THE US Secretary of State, Ms Madeleine Albright, continued her tour of world capitals yesterday with visits to Bonn and Paris dominated by talks over the future of NATO.
Ms Albright met the German Chancellor, Dr Helmut Kohl, and the Foreign Minister, Mr Klaus Kinkel, in Bonn where she said that the US and Germany were "absolutely at one" over NATO enlargement and the need to include Russia in a new security system.
NATO hopes to agree at a summit meeting in Madrid in July to invite Poland, Hungary and the Czech Republic to join the alliance. But Russia remains implacably opposed to such an enlargement of the western alliance, a fact acknowledged by Mr Kinkel after his talks with Ms Albright.
"We must do everything we can to make it easier for President Boris Yeltsin and the Russian people to accept NATO enlargement," he said.
The two foreign ministers sought to play down differences between Washington and Bonn over German official attitudes to the Church of Scientology, which were criticised by a US State Department human rights report.
Mr Kinkel insisted that Scientologists were not the focus of official persecution but pointed out that Germany regards the organisation as a profit making enterprise rather than a religion.
The organisation recently took out full page advertisements in a number of European newspapers to condemn Germany's treatment of Scientologists, comparing it with Hitler's persecution of the Jews.
Ms Albright, who recently discovered that members of her own family were murdered in the Holocaust, condemned the comparison tasteless and insisted that the US and Germany would find an amicable resolution to their differences.
"Clearly it's a subject that needs to be worked out in bilateral relations. But I must say that any discussion which draws comparisons between what happened under the Nazis and what is happening now is historically inaccurate and distasteful," she said.
Ms Albright was greeted warmly in Paris by the French Foreign Minister, Mr Herve de Charette Washington and Paris are keen to improve relations following stormy rows last year over NATO, the UN and the Middle East.
"Madeleine Albright wants to improve the tone and quality of the relationship.
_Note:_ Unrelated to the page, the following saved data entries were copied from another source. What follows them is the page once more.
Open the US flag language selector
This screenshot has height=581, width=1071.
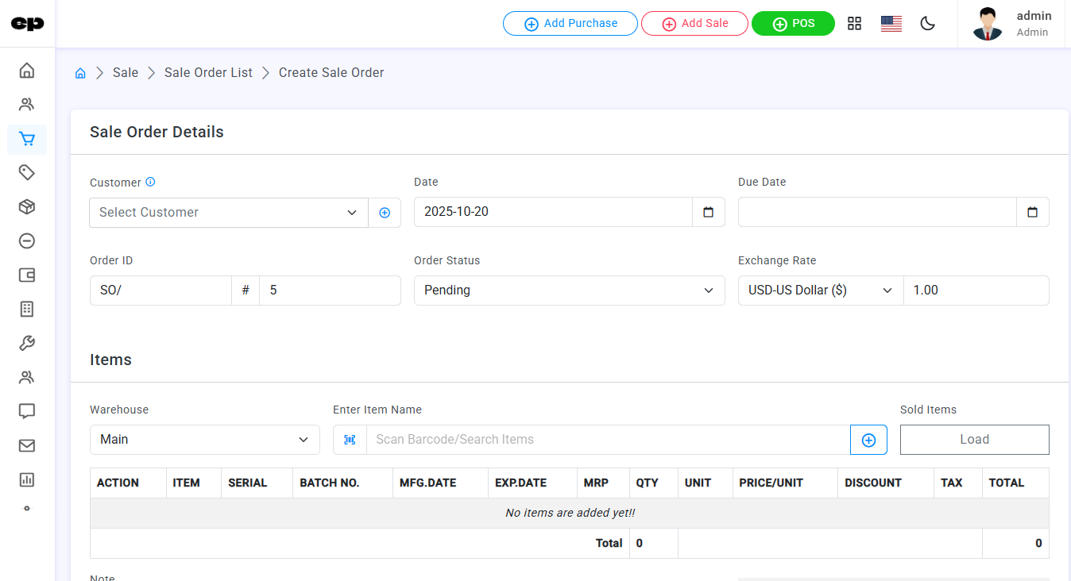[x=891, y=24]
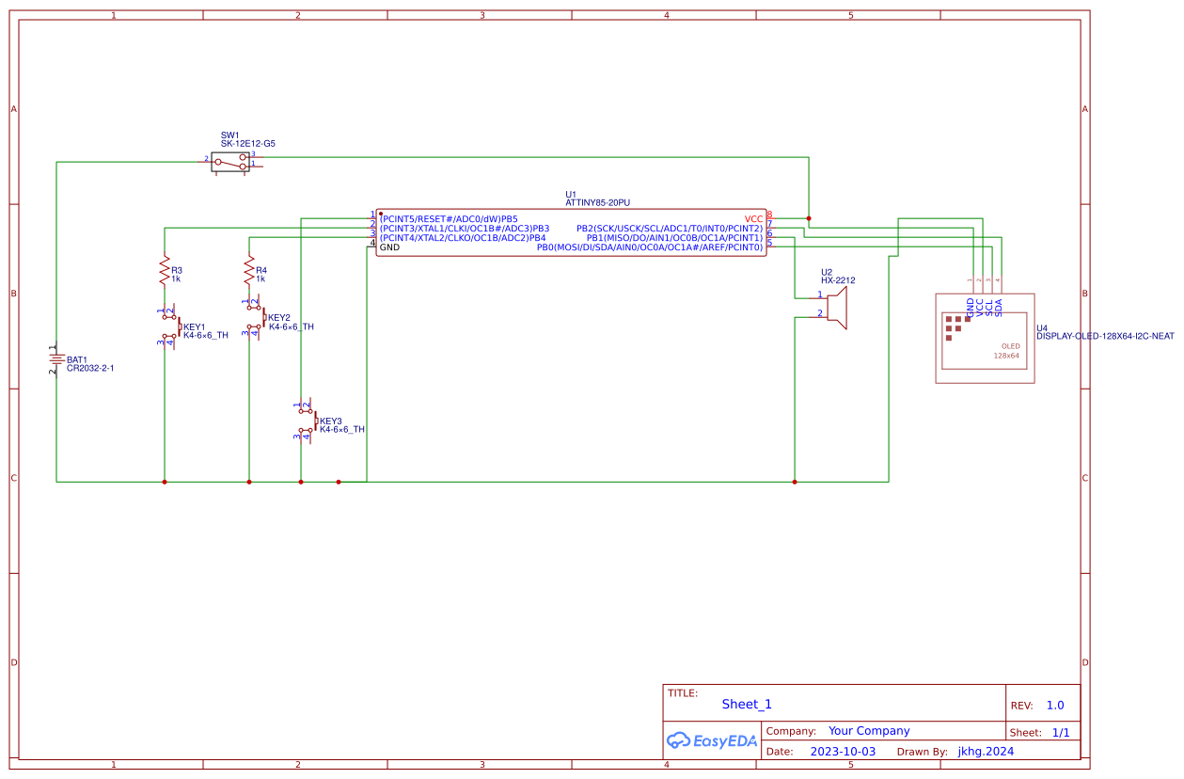Screen dimensions: 1184x779
Task: Click the Date 2023-10-03 field
Action: [843, 751]
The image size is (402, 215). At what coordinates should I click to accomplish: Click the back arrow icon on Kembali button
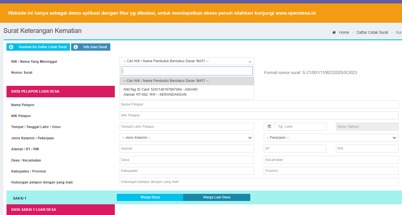tap(11, 47)
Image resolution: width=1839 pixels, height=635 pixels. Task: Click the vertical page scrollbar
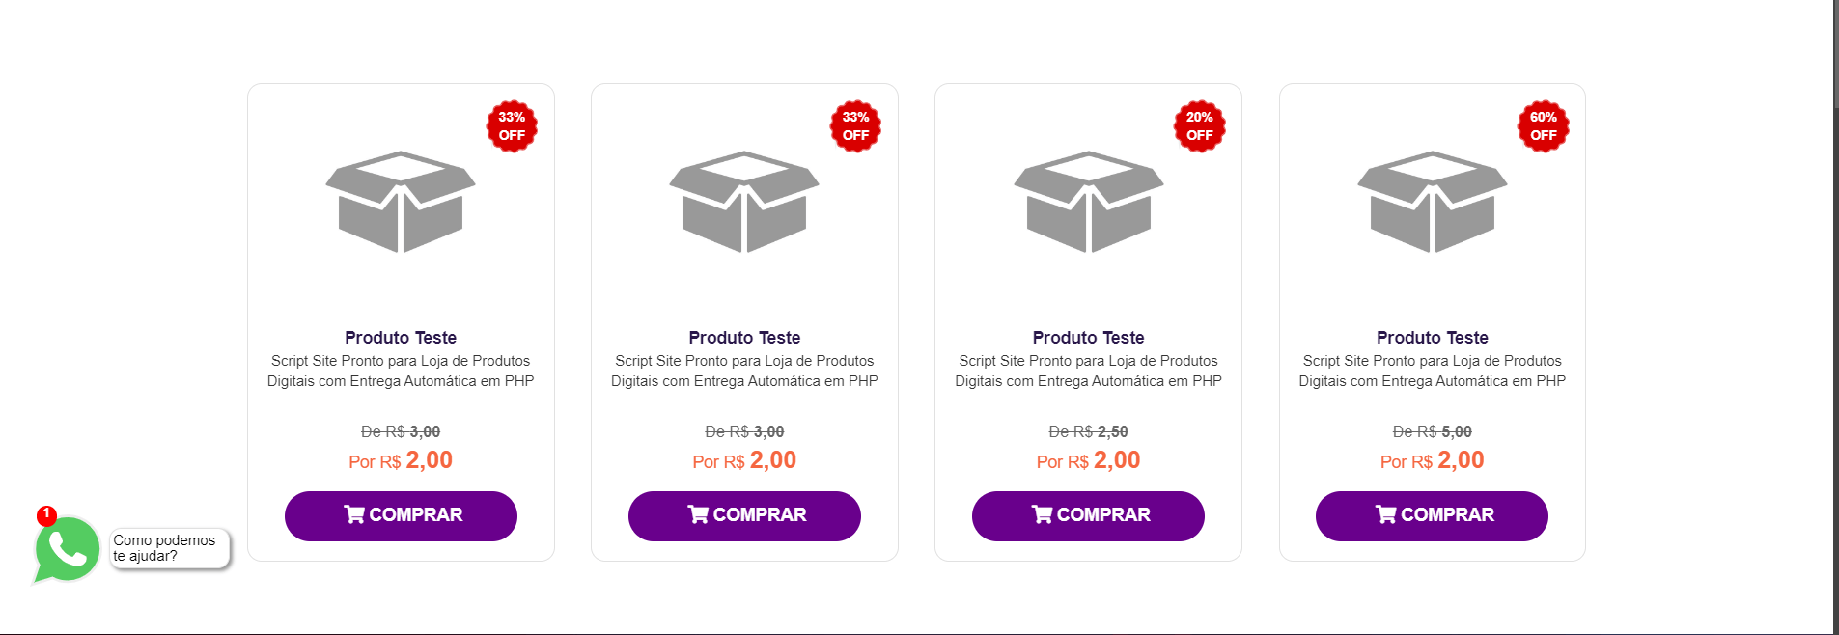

She believes we need to work very closely with France on European security issues and on regional issues like Africa," a State Department spokesman, Mr Nicholas Burns, said.
But Ms Albright continues to oppose a French plan for a mini summit of five large NATO member states in Paris on Russia's relations with NATO and rejects French calls for the US to hand over NATO's southern command which controls the Mediterranean, to a European.
Ms Albright is due in Moscow today for talks which Russia hopes will help break the impasse over NATO's expansion plans and promote Moscow's role on the world stage.
Meanwhile, Moscow hopes to use a two day visit by the Palestinian President, Mr Yasser Arafat, starting today, to raise its profile in the Middle East.
Moscow's hopes of success look slim. Russia has no clear way to increase its influence in the Middle East and both sides are sceptical of the chances of progress in the NATO enlargement dispute, although they welcome the start of real dialogue.